Directions for this task |
Print the first line of the records below and every line after it, up to and including the line with "Go to next result item arrow". Print nothing else.

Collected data
****************
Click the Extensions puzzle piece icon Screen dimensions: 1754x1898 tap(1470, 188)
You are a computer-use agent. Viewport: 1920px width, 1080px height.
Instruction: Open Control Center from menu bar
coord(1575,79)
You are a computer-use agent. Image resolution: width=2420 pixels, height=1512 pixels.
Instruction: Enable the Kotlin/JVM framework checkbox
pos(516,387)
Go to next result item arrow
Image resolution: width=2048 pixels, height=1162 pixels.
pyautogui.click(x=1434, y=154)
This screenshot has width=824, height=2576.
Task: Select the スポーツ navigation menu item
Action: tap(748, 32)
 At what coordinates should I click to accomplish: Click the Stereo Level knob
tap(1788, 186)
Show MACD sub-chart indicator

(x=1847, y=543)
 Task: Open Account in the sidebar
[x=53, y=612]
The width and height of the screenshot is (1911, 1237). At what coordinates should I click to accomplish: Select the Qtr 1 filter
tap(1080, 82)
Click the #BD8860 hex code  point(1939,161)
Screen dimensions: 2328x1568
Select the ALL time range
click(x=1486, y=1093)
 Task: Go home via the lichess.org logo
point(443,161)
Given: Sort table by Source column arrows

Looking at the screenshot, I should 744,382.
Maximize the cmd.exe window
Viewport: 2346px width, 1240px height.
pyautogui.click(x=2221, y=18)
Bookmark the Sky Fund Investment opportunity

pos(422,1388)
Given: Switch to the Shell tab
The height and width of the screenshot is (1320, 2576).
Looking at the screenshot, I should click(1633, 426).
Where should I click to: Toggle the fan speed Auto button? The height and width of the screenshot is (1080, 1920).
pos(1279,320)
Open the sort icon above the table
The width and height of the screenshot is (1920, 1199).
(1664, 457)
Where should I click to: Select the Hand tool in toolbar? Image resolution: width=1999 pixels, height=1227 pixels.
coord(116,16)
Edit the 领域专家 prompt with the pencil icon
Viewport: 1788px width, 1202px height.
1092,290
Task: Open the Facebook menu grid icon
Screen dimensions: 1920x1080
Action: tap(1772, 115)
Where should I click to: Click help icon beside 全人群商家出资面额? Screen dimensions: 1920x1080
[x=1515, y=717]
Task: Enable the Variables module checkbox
****************
Task output |
Click the Extensions puzzle piece icon Screen dimensions: 1754x1898 tap(1470, 188)
You are a computer-use agent. Viewport: 1920px width, 1080px height.
Instruction: Open Control Center from menu bar
coord(1575,79)
You are a computer-use agent. Image resolution: width=2420 pixels, height=1512 pixels.
Instruction: Enable the Kotlin/JVM framework checkbox
pos(516,387)
Go to next result item arrow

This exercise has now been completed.